> [EXERCISE TASK 1]: Transcribe the part of the passage about passwords that begins at the words "Years ago, I" and stops after the words "the number at the end.".

> [PAGE TEXT]:
◇ ◇ ◇

Years ago, I tried to simplify my life and create three levels of passwords for online activity.  I had one simple password for all my non-critical interactions; one more complicated password for email, etc.; and one very cryptic password exclusively for my bank account.  Then shit got complicated and websites started putting more demands on me.  The problem is that their level of importance didn’t fit into my nice, neat password boxes.  So, I met the criteria by capitalizing the first letter and adding a number at the end.  Problem solved, right?

Not even close.

They added punctuation.

Sigh.

Okay, so I added a random punctuation mark in the middle of my now capitalized password with the number at the end.

At this point, I’m up to about 85 passwords to remember – my email password, my bank account password and 83 variations of the cheap, useless password, which were supposed to be easy to remember.  Okay, I can do that.

New problem.  They don’t tell you what the password format is for each individual website.  This starts a whole game of “guess which fucking password you used the last time you shopped at Target.com you dipshit you”.

◇ ◇ ◇

> [EXERCISE TASK 2]: In the records, change "discussion panel" to "discussion sidebar" in the lines that begin at the line that has "Screen dimensions: 1140x1280" and stop after the line that has "Looking at the", and give those lines again with everything else unchanged. Leave the pictures out of your answer.

◇ ◇ ◇

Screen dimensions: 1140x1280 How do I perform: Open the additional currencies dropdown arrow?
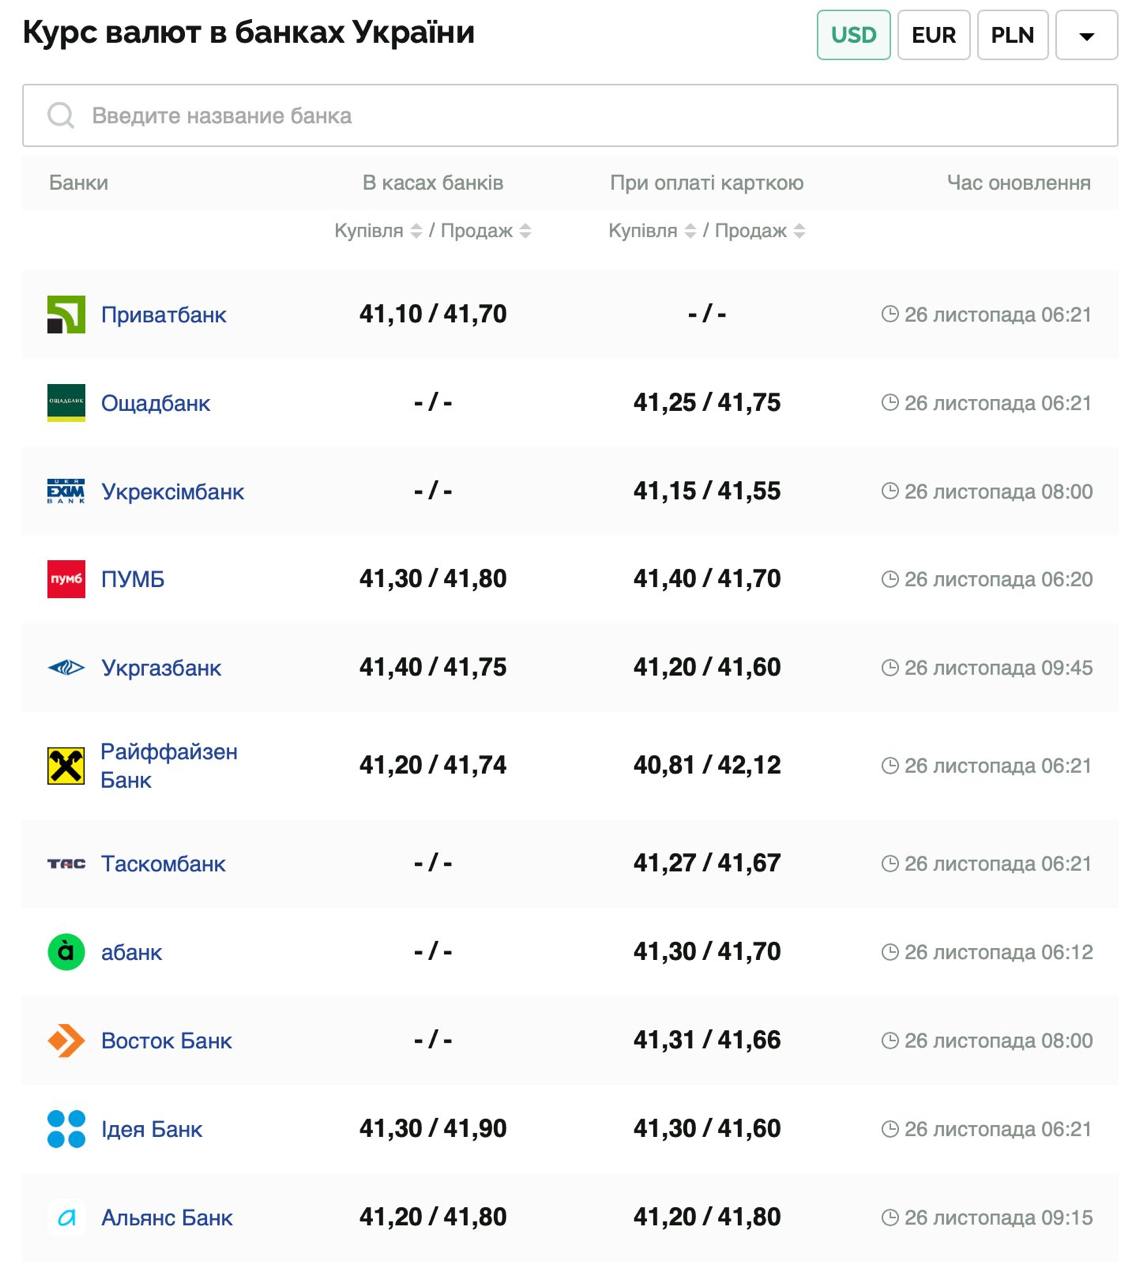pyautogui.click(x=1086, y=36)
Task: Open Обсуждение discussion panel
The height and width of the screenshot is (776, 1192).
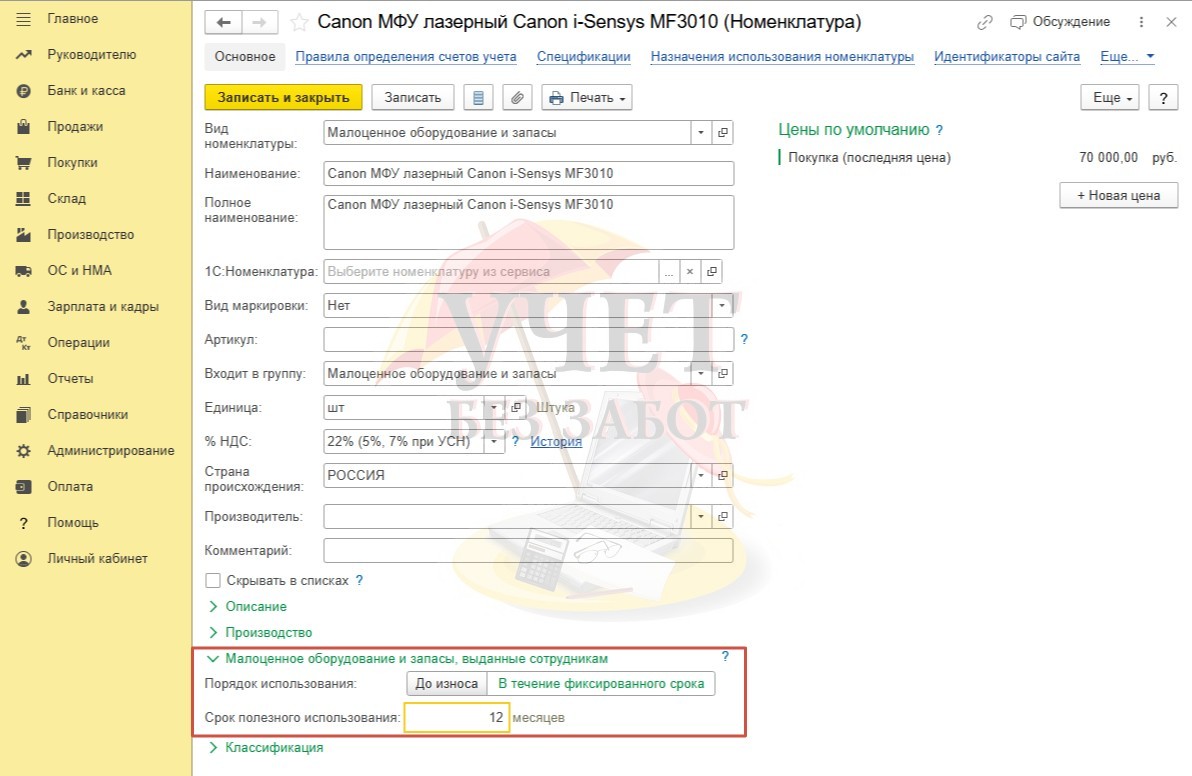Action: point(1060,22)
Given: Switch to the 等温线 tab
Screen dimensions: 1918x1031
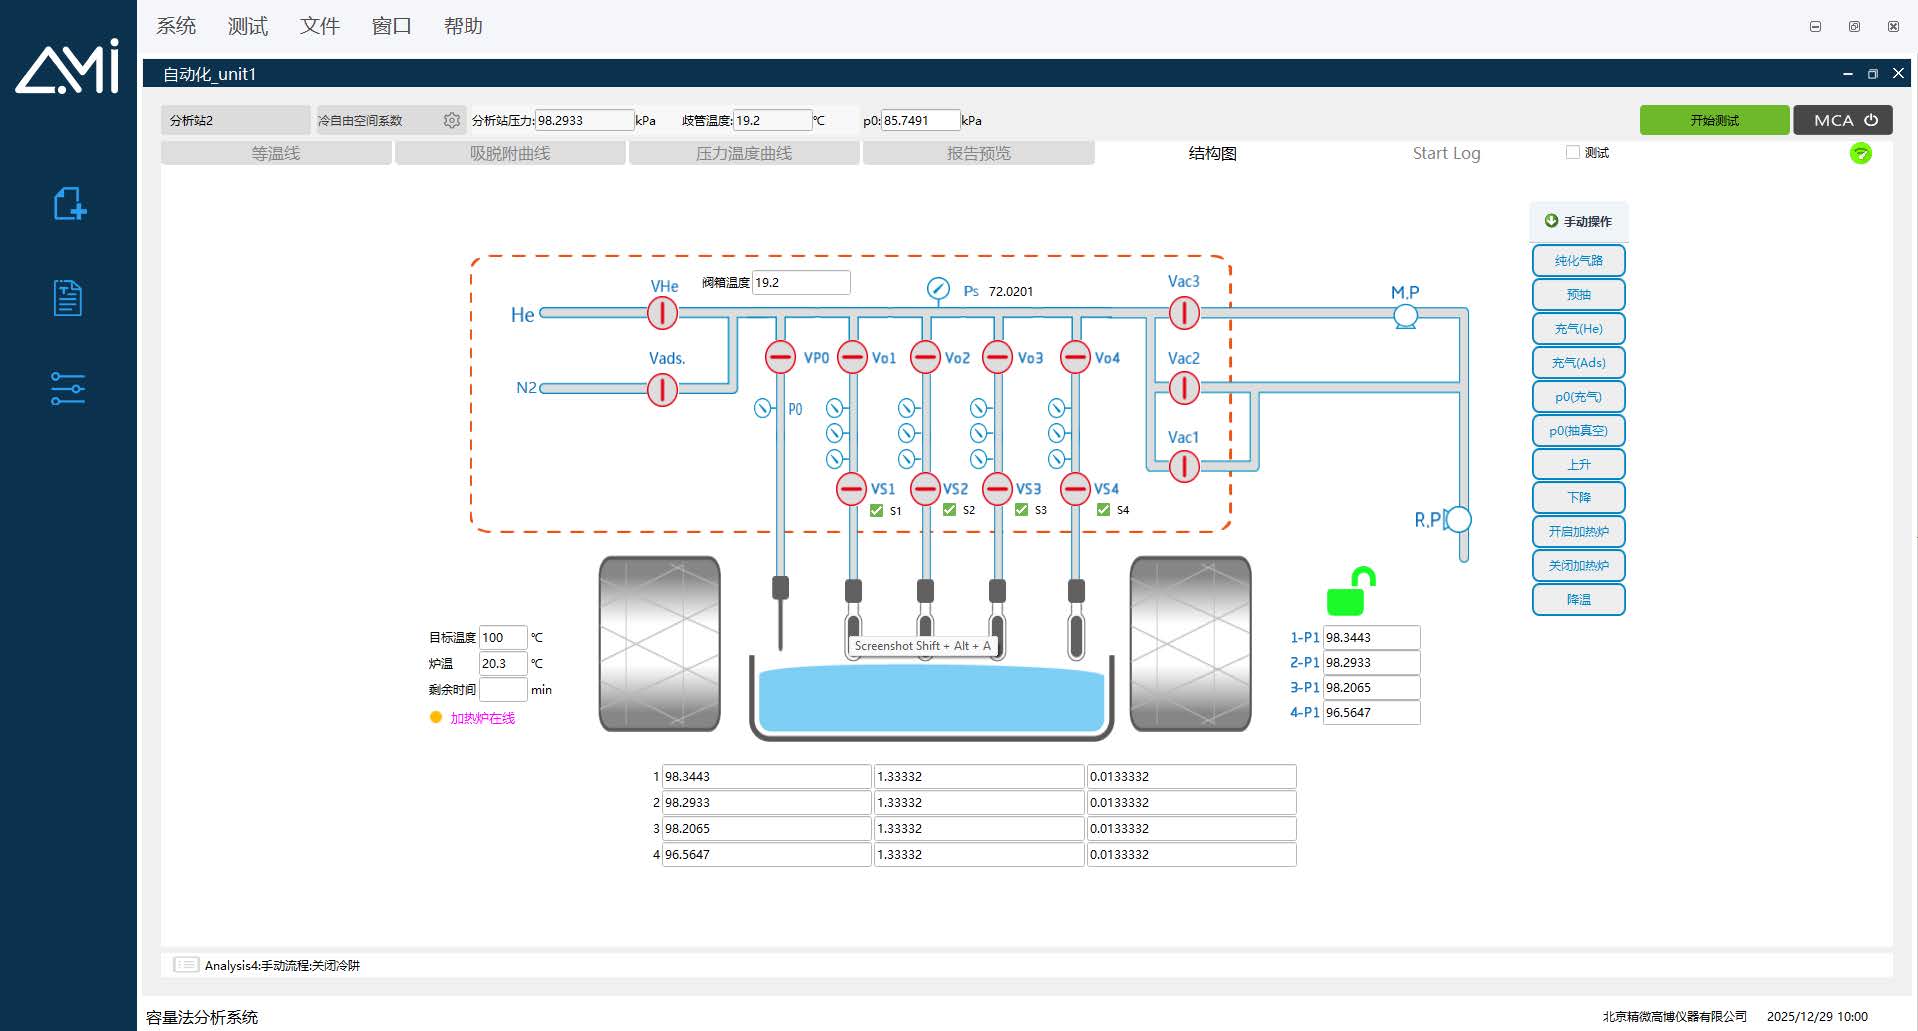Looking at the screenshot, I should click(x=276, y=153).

◇ ◇ ◇

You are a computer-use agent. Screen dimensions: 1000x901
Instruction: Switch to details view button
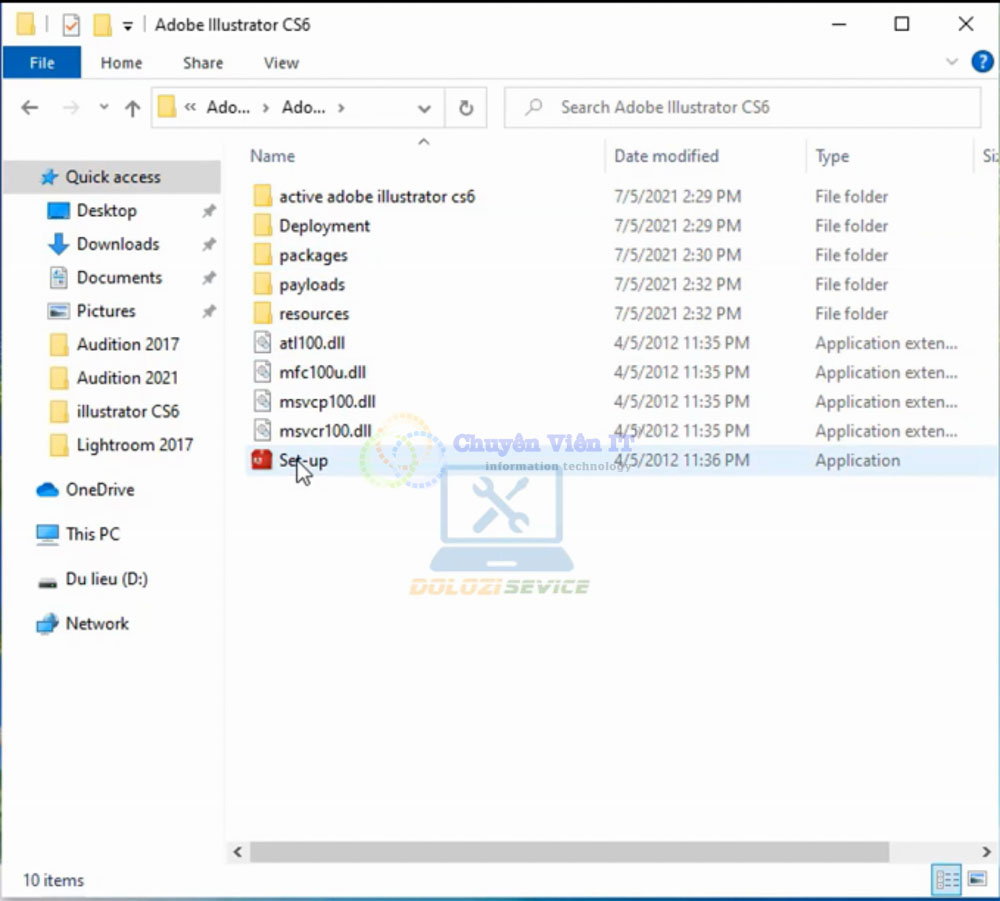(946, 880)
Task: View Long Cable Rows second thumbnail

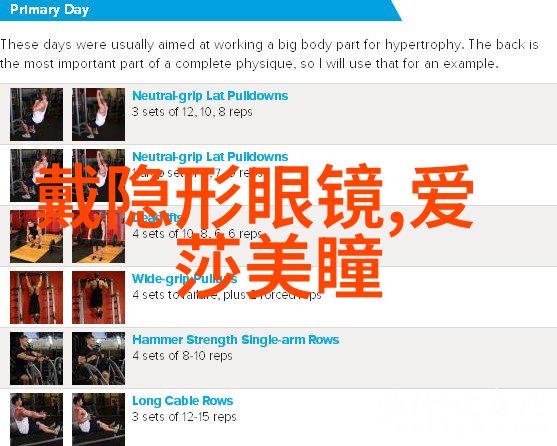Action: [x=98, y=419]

◇ ◇ ◇

> [CORRECT ANSWER 1]:
Years ago, I tried to simplify my life and create three levels of passwords for online activity.  I had one simple password for all my non-critical interactions; one more complicated password for email, etc.; and one very cryptic password exclusively for my bank account.  Then shit got complicated and websites started putting more demands on me.  The problem is that their level of importance didn’t fit into my nice, neat password boxes.  So, I met the criteria by capitalizing the first letter and adding a number at the end.  Problem solved, right?

Not even close.

They added punctuation.

Sigh.

Okay, so I added a random punctuation mark in the middle of my now capitalized password with the number at the end.

> [CORRECT ANSWER 2]:
Screen dimensions: 1140x1280 How do I perform: Open the additional currencies dropdown arrow?
pyautogui.click(x=1086, y=36)
Task: Open Обсуждение discussion sidebar
The height and width of the screenshot is (776, 1192).
Action: point(1060,22)
Given: Switch to the 等温线 tab
Screen dimensions: 1918x1031
Looking at the screenshot, I should click(x=276, y=153).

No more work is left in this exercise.